Exactly. Yea, there are people who overestimate what DX12 will do, that's the truth, but the people completely downplaying the benefit it can have to the Xbox One at every turn and the extents to which they will go to imply there will be zero benefit, to me, are far worse and come off a whole lot more desperate in their attempts.
Look at the jump from Forza 2 to Forza 4. Look at the jump from Halo 3 to Halo 4. Yes, that all comes from the same accumulated experience with a piece of hardware as any other console generation, and the same would have taken place on the xbox one with or without DX12. That said, Dx12 is a bigger paradigm shift in API design than some are giving it credit for. No, wait, actually people are giving it its due, but they're doing so while bizarrely trying as hard as possible to sever any and all ties that Directx 12 could possibly have with the Xbox One, a console created by Microsoft. Flawed comparisons notwithstanding, DX12 even provides impressive performance boosts to much weaker intel integrated chips, and we're suppose to bury our heads in the ground and act like there's zero possibility the xbox one sees some meaningful benefit? It doesn't even need to be anywhere near as crazy as what we're seeing in all these different benchmarks to end up being a nice positive for the system.

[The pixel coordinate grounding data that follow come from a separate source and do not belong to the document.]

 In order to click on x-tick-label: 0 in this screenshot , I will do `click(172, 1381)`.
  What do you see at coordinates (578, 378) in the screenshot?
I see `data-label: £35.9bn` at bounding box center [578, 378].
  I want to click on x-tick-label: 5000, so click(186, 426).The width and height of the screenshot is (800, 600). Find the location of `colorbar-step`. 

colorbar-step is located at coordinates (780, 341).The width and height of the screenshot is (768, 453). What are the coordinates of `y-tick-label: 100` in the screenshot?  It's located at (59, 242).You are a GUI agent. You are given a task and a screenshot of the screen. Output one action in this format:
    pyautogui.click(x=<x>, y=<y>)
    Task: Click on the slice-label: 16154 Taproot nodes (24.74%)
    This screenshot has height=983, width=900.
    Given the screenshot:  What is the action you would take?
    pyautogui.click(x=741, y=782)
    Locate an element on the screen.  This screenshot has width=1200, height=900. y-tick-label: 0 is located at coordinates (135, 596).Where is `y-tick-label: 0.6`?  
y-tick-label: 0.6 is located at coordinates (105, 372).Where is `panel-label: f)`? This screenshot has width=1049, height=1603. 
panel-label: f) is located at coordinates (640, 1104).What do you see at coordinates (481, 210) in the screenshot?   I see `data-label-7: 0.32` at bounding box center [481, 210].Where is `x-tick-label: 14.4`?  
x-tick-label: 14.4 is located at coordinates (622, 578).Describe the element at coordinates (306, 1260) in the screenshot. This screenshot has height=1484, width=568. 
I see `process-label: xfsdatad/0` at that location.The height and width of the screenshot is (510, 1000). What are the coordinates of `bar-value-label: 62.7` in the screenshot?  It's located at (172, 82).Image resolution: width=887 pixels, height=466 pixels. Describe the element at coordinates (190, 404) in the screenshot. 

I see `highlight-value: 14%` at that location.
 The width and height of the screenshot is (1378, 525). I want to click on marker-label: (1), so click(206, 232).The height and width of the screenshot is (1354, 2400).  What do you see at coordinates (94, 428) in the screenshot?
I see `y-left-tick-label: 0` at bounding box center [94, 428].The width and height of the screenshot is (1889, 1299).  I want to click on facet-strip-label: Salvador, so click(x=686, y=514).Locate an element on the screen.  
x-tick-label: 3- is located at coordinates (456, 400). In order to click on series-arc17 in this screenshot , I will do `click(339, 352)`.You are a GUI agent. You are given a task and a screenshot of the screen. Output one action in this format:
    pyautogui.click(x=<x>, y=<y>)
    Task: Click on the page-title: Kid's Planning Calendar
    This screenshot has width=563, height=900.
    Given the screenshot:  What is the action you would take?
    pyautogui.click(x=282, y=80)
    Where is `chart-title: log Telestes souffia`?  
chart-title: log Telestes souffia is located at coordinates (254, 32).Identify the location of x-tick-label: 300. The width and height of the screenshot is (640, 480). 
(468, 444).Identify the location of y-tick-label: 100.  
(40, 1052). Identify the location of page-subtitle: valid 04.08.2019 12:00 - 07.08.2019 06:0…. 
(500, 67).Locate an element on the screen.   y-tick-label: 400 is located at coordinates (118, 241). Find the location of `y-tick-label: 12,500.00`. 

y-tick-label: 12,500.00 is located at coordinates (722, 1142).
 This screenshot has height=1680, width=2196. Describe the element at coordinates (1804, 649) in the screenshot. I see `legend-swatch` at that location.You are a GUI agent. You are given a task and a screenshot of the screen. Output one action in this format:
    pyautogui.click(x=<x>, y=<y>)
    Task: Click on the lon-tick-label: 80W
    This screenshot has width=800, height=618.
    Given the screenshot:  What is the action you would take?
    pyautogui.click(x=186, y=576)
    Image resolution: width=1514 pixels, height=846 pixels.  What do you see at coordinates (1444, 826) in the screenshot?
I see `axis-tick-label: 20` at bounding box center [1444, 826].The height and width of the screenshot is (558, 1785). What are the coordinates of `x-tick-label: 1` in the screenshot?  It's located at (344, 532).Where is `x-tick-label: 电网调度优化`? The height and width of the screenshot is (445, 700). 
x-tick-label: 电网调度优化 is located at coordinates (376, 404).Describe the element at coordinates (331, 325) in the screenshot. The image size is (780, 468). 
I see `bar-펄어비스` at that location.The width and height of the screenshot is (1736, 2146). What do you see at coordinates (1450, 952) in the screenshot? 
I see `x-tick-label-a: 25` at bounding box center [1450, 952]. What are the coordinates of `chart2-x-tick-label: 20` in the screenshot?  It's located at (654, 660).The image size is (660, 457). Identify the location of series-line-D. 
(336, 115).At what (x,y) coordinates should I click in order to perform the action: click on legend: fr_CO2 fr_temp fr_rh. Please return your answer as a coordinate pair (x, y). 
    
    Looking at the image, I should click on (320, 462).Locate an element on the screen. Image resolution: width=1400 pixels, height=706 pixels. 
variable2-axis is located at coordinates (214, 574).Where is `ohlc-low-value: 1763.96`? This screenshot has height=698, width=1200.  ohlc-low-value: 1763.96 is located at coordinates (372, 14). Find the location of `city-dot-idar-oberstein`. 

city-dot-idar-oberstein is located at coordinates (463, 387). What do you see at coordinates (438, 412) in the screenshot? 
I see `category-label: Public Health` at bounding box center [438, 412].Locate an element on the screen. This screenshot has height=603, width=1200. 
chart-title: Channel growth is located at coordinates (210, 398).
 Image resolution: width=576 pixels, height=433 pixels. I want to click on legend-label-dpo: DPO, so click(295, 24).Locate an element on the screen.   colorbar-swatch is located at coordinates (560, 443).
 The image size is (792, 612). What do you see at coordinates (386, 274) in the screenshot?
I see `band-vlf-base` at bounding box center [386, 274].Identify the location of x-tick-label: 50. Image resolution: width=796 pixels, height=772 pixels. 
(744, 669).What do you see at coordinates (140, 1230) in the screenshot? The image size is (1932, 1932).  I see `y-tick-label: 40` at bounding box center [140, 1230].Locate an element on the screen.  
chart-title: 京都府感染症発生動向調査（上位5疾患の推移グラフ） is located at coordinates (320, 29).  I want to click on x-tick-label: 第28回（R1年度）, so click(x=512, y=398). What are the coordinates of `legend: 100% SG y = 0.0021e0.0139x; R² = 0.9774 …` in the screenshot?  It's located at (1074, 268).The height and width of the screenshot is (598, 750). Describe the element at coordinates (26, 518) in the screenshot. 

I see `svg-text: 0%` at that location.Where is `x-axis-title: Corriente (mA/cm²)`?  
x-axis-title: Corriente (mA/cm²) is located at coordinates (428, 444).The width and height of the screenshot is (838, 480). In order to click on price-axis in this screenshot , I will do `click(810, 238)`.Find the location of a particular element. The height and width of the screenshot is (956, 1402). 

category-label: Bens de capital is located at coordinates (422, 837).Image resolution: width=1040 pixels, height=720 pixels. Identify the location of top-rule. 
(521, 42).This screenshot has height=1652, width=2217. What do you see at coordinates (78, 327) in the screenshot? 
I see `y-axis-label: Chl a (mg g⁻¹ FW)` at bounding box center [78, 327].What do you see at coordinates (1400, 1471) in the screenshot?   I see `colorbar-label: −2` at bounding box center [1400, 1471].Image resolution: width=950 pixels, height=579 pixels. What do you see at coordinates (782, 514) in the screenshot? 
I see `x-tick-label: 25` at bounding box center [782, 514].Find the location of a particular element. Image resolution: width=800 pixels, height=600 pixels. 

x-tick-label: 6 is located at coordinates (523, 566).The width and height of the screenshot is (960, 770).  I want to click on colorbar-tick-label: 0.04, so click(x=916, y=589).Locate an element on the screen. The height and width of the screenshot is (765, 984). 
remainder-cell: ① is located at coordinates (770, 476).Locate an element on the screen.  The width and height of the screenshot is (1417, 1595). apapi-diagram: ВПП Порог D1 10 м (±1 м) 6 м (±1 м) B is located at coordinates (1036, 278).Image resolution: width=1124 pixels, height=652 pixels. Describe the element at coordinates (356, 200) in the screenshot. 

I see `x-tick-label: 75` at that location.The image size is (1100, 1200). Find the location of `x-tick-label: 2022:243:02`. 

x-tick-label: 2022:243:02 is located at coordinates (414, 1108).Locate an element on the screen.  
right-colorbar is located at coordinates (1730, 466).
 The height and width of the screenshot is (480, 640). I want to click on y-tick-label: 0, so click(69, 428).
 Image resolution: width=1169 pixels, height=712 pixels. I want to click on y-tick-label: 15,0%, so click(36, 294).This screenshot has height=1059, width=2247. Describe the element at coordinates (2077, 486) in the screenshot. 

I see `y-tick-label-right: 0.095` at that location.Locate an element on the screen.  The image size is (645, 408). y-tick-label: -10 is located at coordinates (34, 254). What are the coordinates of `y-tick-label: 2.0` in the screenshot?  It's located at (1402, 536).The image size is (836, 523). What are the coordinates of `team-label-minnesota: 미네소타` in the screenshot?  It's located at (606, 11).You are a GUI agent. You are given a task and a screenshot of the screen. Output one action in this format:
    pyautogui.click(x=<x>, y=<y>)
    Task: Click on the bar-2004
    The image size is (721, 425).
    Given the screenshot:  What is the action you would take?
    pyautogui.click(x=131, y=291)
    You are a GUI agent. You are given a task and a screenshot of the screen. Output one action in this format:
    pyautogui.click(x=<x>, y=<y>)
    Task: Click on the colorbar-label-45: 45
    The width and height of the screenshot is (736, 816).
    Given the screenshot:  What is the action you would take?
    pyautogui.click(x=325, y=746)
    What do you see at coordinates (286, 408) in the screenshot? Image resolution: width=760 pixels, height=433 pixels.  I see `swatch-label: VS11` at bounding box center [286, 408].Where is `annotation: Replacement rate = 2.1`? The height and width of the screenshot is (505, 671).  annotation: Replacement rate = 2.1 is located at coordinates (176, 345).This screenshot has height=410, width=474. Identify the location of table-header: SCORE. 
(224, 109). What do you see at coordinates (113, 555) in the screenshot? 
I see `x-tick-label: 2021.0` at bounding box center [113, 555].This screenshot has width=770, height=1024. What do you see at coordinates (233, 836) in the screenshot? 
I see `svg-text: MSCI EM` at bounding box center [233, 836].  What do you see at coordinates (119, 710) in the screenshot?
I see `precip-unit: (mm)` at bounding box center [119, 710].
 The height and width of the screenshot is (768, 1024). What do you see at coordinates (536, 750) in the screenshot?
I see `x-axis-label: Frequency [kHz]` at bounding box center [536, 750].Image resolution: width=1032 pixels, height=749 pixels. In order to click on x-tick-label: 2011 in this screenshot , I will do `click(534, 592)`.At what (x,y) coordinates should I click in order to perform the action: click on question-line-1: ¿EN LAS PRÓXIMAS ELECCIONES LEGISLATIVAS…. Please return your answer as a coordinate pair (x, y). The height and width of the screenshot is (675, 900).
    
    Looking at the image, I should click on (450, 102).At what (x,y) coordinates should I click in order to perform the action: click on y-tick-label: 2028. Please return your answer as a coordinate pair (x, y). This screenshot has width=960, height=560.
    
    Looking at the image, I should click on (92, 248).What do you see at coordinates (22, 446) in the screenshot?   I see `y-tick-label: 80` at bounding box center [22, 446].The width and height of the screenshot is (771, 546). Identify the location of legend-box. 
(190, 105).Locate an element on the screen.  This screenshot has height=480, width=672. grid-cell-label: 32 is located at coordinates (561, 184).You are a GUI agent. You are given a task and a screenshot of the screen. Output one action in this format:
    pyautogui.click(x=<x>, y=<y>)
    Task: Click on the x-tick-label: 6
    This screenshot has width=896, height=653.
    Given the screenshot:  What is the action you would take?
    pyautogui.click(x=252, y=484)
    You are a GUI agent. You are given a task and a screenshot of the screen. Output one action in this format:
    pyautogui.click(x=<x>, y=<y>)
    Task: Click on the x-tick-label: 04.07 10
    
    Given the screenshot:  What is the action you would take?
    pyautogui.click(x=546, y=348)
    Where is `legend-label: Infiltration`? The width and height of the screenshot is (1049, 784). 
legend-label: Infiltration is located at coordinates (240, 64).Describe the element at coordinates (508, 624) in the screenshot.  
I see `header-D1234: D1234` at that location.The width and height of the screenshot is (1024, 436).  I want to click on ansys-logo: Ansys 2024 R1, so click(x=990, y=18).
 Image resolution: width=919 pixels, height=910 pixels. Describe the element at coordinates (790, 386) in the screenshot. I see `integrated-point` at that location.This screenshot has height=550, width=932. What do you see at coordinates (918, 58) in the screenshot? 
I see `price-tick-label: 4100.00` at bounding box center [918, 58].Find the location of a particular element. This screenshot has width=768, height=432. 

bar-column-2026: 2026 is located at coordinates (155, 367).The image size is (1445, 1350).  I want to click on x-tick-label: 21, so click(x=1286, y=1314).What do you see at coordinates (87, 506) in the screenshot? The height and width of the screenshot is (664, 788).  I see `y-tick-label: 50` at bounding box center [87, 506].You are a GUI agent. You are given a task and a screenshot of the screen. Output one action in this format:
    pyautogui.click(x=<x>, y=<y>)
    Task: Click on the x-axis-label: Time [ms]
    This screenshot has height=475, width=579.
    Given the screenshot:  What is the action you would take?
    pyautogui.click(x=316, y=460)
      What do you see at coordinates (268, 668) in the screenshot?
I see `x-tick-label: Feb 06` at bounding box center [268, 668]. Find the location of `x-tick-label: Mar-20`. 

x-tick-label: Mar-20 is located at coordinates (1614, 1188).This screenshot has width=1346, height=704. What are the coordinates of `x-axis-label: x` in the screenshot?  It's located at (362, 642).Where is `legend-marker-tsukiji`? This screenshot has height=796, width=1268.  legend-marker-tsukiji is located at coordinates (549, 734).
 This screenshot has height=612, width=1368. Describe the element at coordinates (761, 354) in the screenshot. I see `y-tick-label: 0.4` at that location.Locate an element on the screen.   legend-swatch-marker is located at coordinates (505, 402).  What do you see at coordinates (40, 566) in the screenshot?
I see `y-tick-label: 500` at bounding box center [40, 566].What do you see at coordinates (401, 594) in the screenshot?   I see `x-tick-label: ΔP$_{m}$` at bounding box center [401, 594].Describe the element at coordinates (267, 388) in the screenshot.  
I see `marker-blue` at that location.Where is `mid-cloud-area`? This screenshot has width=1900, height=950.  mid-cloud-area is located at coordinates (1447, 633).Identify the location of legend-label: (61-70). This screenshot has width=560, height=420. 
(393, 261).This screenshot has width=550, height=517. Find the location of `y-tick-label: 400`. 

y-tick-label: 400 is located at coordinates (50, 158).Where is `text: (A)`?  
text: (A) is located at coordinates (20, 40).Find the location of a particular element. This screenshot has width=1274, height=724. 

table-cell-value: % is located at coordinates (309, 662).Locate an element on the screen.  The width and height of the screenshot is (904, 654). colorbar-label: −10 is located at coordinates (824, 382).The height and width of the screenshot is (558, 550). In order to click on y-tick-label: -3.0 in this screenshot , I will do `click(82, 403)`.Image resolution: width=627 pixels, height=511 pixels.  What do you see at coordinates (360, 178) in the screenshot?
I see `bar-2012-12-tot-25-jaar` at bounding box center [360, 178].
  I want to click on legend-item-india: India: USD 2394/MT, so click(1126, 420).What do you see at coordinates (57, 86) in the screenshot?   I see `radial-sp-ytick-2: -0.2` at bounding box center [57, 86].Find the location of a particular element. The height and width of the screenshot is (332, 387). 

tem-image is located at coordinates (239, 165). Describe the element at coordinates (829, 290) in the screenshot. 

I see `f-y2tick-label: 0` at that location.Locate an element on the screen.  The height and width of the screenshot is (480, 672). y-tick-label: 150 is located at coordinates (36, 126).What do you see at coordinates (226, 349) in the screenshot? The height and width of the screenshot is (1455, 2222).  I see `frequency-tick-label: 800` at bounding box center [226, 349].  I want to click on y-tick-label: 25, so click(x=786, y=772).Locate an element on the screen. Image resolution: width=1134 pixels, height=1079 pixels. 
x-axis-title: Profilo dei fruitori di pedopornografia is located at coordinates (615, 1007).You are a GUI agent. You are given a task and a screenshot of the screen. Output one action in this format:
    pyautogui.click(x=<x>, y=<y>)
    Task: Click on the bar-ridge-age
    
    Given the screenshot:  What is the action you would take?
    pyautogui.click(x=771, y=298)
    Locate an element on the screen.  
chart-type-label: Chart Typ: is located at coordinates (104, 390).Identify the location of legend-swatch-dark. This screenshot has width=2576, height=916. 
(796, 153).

And it doesn't take a rocket scientist to see what Phil Spencer is doing. He's being realistic and managing expectations so people can't say he oversold it. It benefits him in no way to try and present DX12 like it will be some miracle drug for the Xbox One, but rest assured that he has a pretty damn good idea of what it will mean for the Xbox One, and I'm certain he's a lot more gungho about its potential benefits than he's willing to let on in public. He looks at the whole "cloud" business and the way they were mocked for it, and has learned from that, and can anyone really blame him? That isn't to say there aren't some cool things that will come out of that, but he has obviously learned that it's far better to just walk a fine line and simply let the games and developers making them happen speak for themselves.